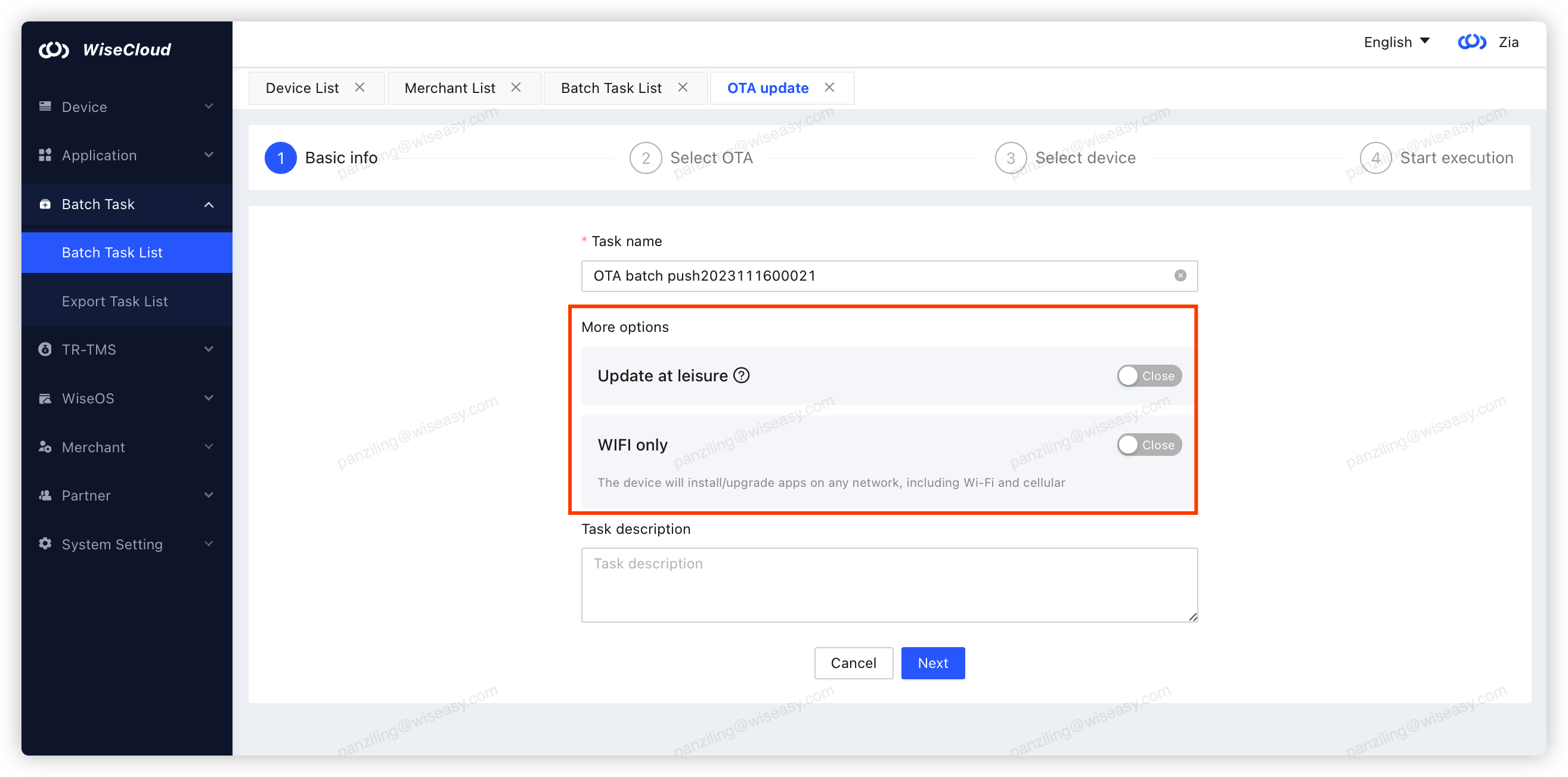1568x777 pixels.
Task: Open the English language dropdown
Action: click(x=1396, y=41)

________________________

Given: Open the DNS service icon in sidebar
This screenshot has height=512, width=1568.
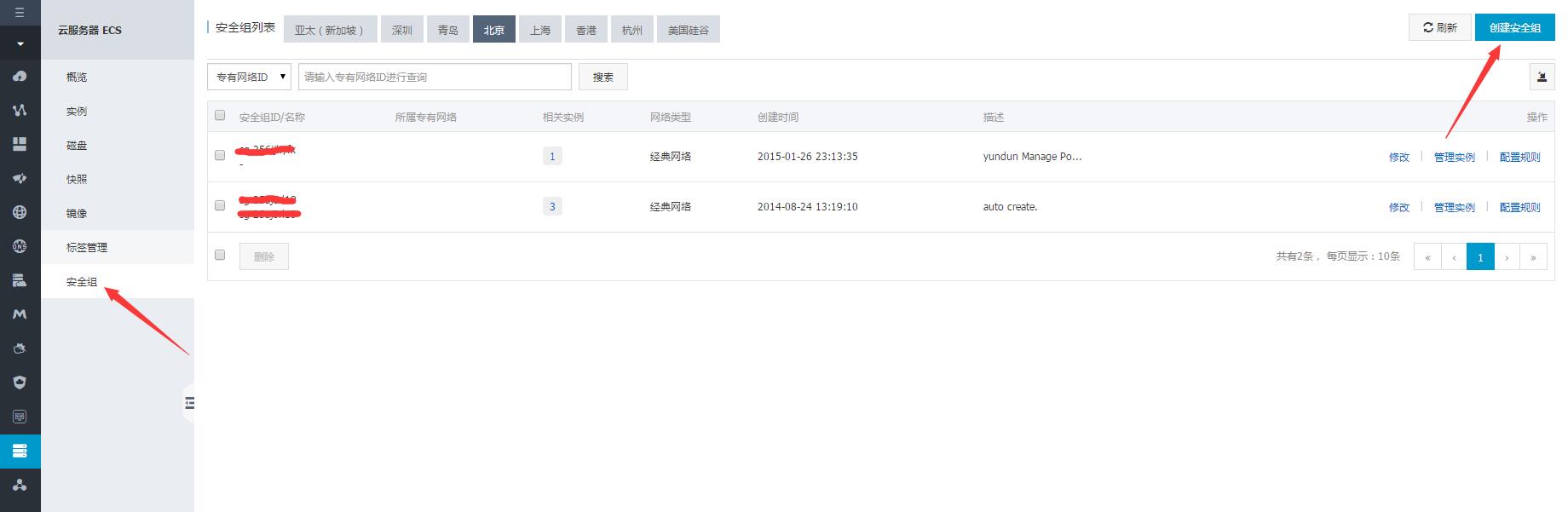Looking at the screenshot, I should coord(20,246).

________________________

What the exercise asks: Reproduce the data word for word, starting with the line that contains "1568x777 pixels." and going on through the line that contains "Action: click(x=1396, y=41)", both included. Omit the pictures from your copy.

The solution:
1568x777 pixels.
Task: Open the English language dropdown
Action: click(x=1396, y=41)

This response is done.